The main arguments against this 1982 film, director Paul Lynch's follow-up to Prom Night, are that it's boring, derivative, and devoid of scares. I can see how those would be valid criticisms or how one might end up with that opinion of Humongous, and yet- that's not how I view the film at all. Does that make any sense? It's a bit like seeing Fabio and thinking "Yes, I understand how people might find him attractive, but I myself do not."
In related news, I wonder whether or not anyone's been able to convince Fabio that the delicious, cholesterol-free, buttery spread he so enjoys is not, in fact, butter.
Back on topic! Humongous. It opens in that most predictable way: with a rape. It's Labor Day Weekend in 1946 and a drunken reveler forces himself on a young woman whose family is hosting the party. Her trusty German Shepherds come to her rescue and attack the attacker; she finishes him off with a rock.
I was checking out some reviews of the film earlier, and virtually every one railed against Lynch for shooting the rape scene from the victim's POV. Apparently this technique makes viewers uneasy. Uncomfortable during a rape scene? Good. Why is that a problem?
36 years after that night, a small group of...err, teens, I guess, are leaving a house where I...uh, guess they were staying all summer and they're boating to...uh...well, it's all a little vague. Listen, picky, all you need to know is that this is a horror movie and all the major food groups are represented: the nice guy, the final girl, the slut, the nerd, and the jerk. The nice guy (Eric), the nerd (Carla), and the jerk (Nick) are siblings; the nice guy and the final girl (Sandy) are dating, as are the slut (Donna) and the jerk. Carla, meanwhile, is considerate enough to sport glasses in keeping with the film's title. I do so love a theme!

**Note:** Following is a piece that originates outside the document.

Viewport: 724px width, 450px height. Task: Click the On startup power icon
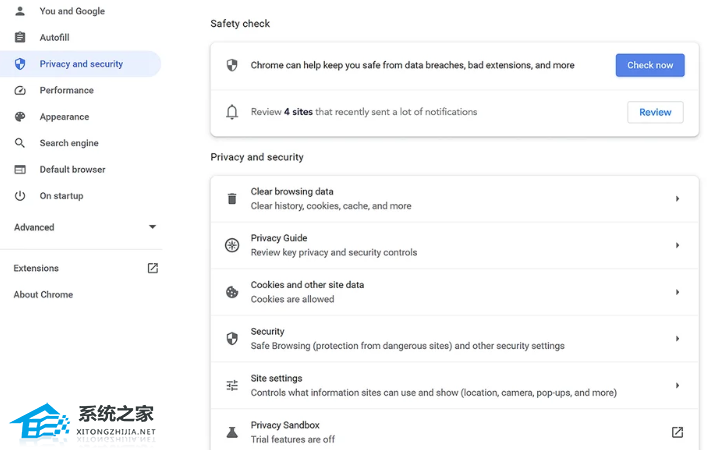(x=20, y=196)

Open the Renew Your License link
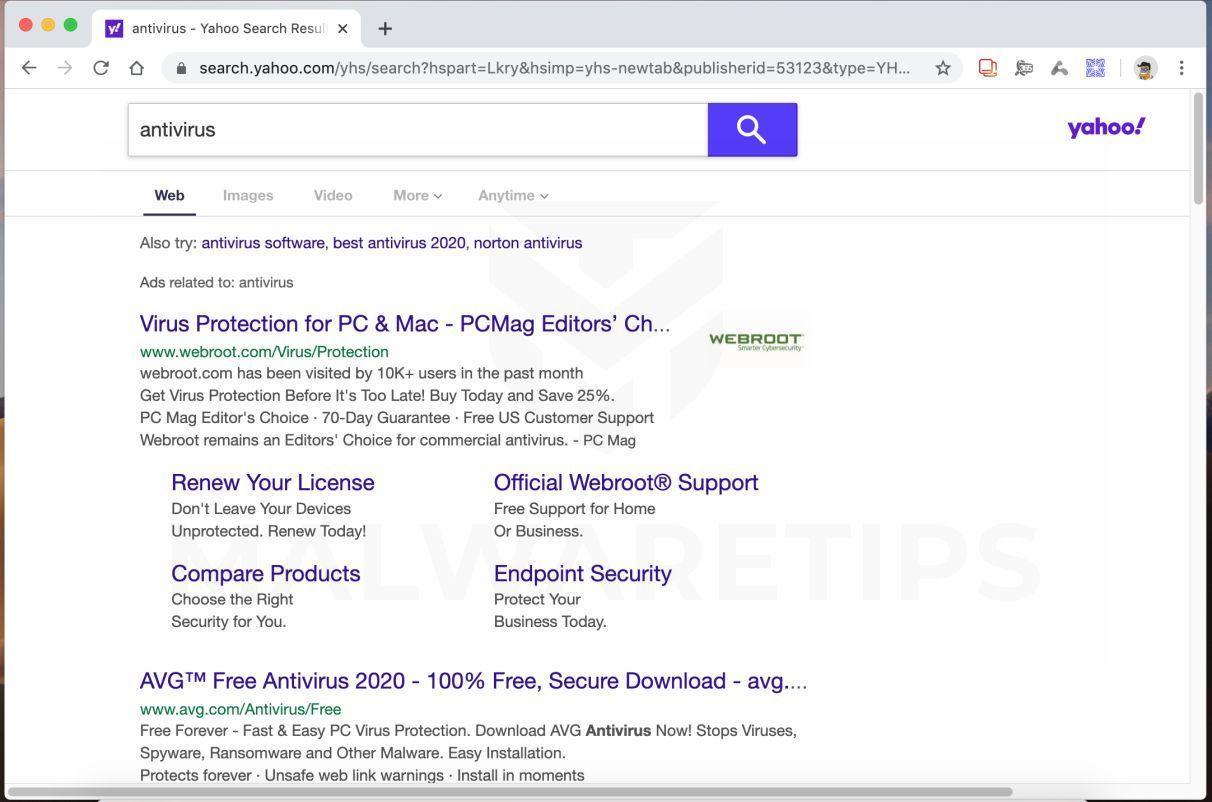pyautogui.click(x=272, y=483)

Whilst slowly navigating through heavy fog at night, our gang comes across Bert, whose motorboat has given up the ghost. They take him on board and when dogs begin to howl in the distance, he tells them the tale of The Weirdo Old Lady of Dog Island. It seems there's a mysterious woman who's secluded herself on an island and lives with a gazillion dogs. The locals don't know much about her- she only heads to the mainland twice a year for supplies, and no one dares set foot on the island for fear of her dogs.
Hmm...I wonder who she could be? Though we, the audience, know that The Weirdo Old Lady of Dog Island is the rape victim from 36 years back, the telling of the tale is spooky. It's creepy. What can I say? I get sucked in easily.
A few plot contrivances later and our gang's boat goes boom- man, the jerk is such a jerk- and everyone swims for...wait for it...the shores of Dog Island! It's all so very unpredictable...and as such, you probably know where all this is headed, right? The rape victim had a baby, the baby grew up to be humongous, Mr Humongous is deformed and hasn't been socialized, Mr Humongous kills teenagers for food- you know the drill.
As I said earlier, I'm not going to argue that Humongous isn't terribly derivative (one crucial scene apes Friday the 13th Part 2 like nobody's business); somehow, though, I find it effectively derivative. Lynch utilizes odd camera angles to disquiet the viewer and- for better or for worse- keeps Mr Humongous almost completely hidden throughout the film. This has the curious effect of making the film one about survival rather than one about killing. The focus is on the teens, who are trying to find a way off the island. While exploring the ol' Humongous Homestead, they come across photo albums, diaries, and dessicated corpses and they get their Scooby Gang on, piecing together the puzzle to figure out what they're up against. They even develop a grudging sympathy for the lurking monster, and so do we. The characters are, unfortunately (yet expectedly) drawn too thin to really care about, but it helps that the performances, while not spectacular, are rather understated for a slasher-style film. They're essentially stereotypes, but they're not broad caricatures.
The biggest shame about Humongous is that it's so damn dark...I mean really, really dark. So much so that you can't figure what's going on for...oh, I'd say at least 1/4 of the movie. It's definitely a problem, and some viewers may not have the patience to endure it. As for me, I plan to buy up all the Our Lady of Guadalupe candles in the Spanish food section at my local Ralph's, light 'em, and create a shrine with the hopes that this will bring about a DVD release of Humongous- a nice, cleaned-up-n-brightened version so I can see what I've been missing.
I like this movie. I honestly enjoy it, and not in an ironic way- although there are plenty of early '80s chunks of cheese (headbands, dancing, cassettes, and...uh, using one's bare boobs to keep someone warm) sprinkled throughout. I like the exploring of the run-down house, I like the stalking sequences, I like the atmosphere...I just like Humongous. Your results, however, may vary, as the 2.3/10 rating on imdb suggests.